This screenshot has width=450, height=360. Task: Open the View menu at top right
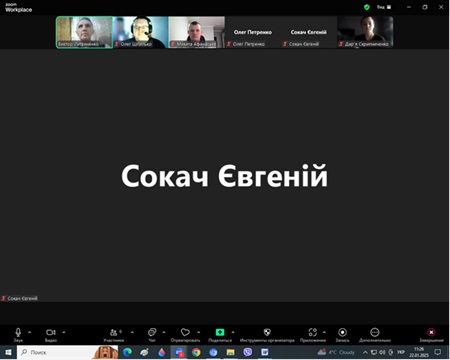pos(384,7)
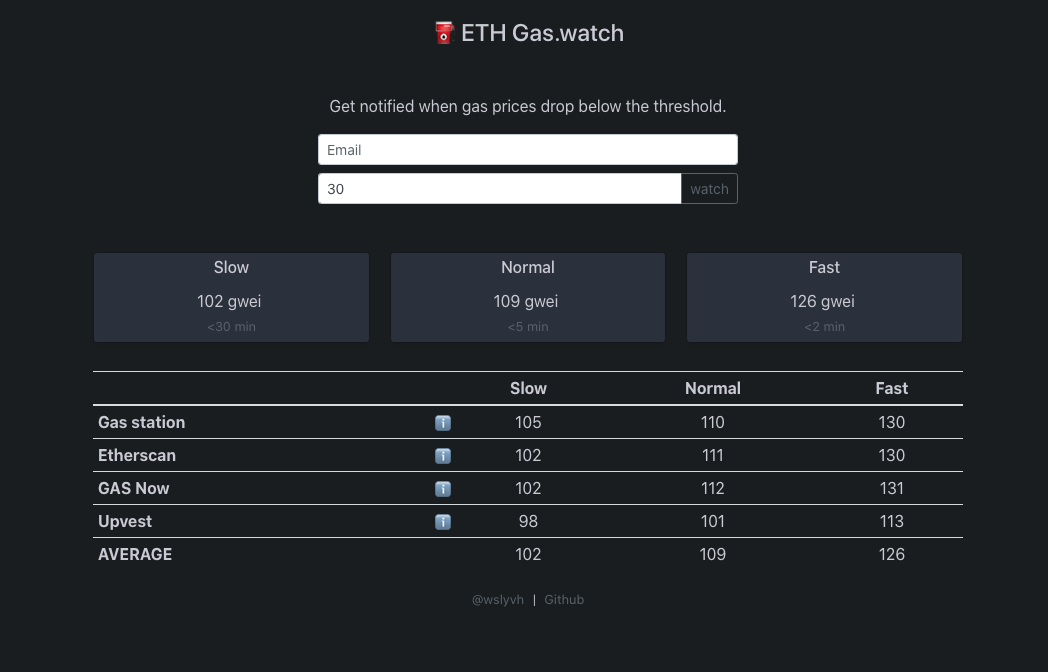The height and width of the screenshot is (672, 1048).
Task: Select the Normal gas price card
Action: tap(528, 297)
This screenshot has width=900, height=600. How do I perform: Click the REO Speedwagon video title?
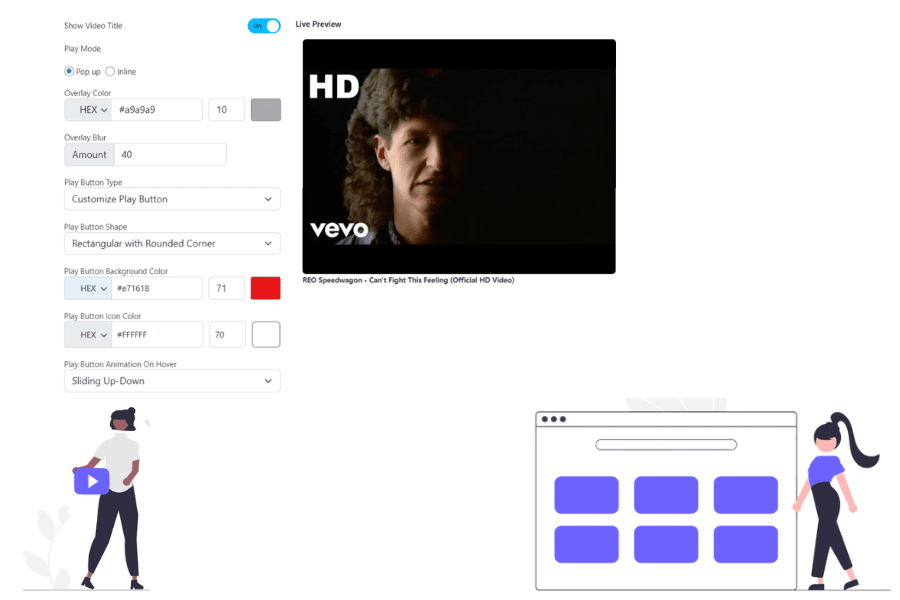tap(408, 280)
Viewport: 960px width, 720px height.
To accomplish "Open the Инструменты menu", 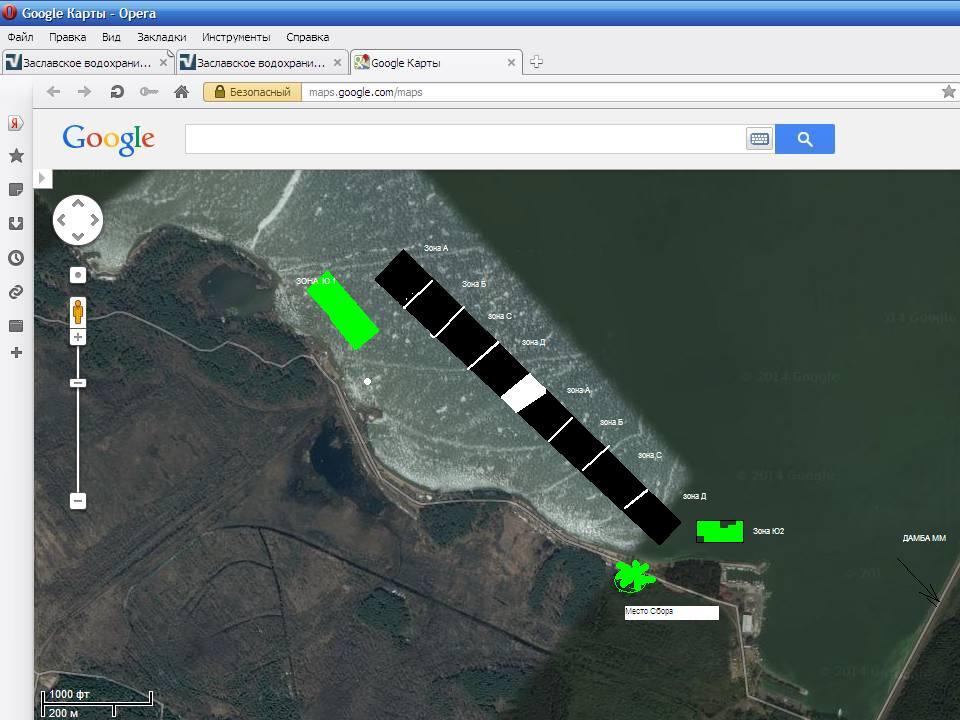I will point(236,37).
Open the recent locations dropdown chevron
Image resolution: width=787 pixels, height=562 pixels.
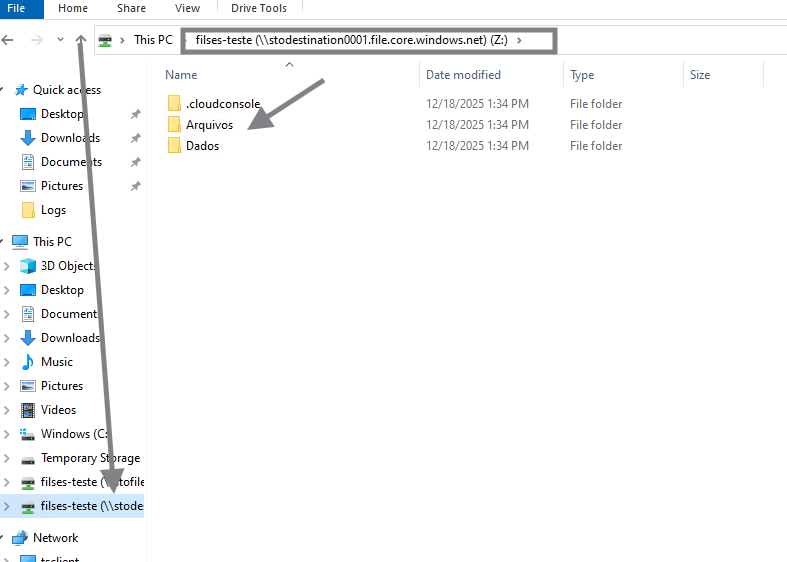60,40
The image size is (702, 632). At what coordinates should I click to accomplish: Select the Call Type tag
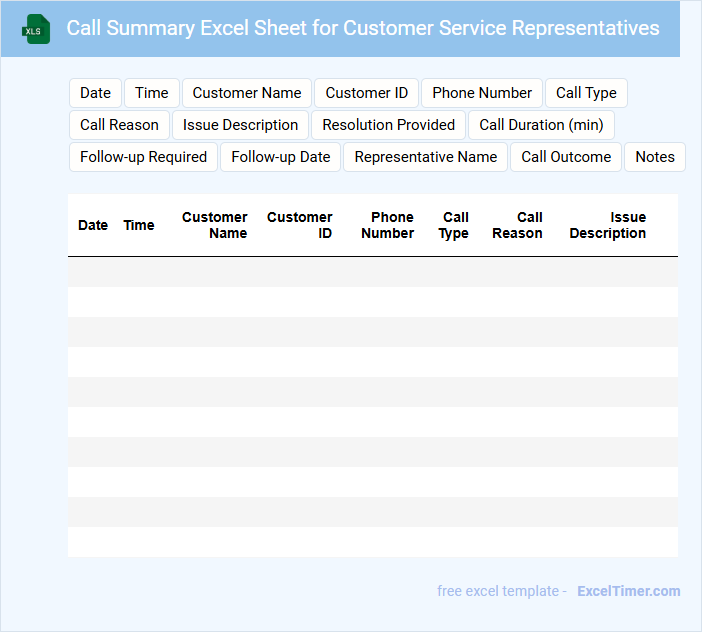click(586, 93)
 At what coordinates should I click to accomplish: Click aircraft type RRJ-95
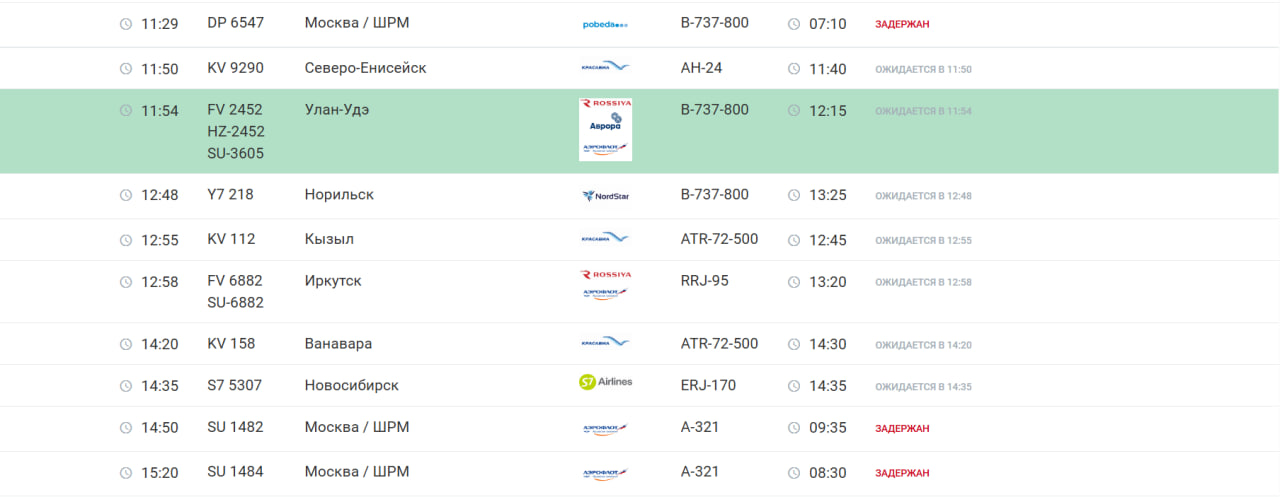tap(704, 281)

☆ ☆ ☆ ☆ ☆

> _Exercise description_
Once the line holding "At what coordinates should I click to accomplish: Click" is found, set down that line and every line after it, exactly, through the last line of the records above, omitting pictures.

> _Exercise result_
 At what coordinates should I click to accomplish: Click aircraft type RRJ-95
tap(704, 281)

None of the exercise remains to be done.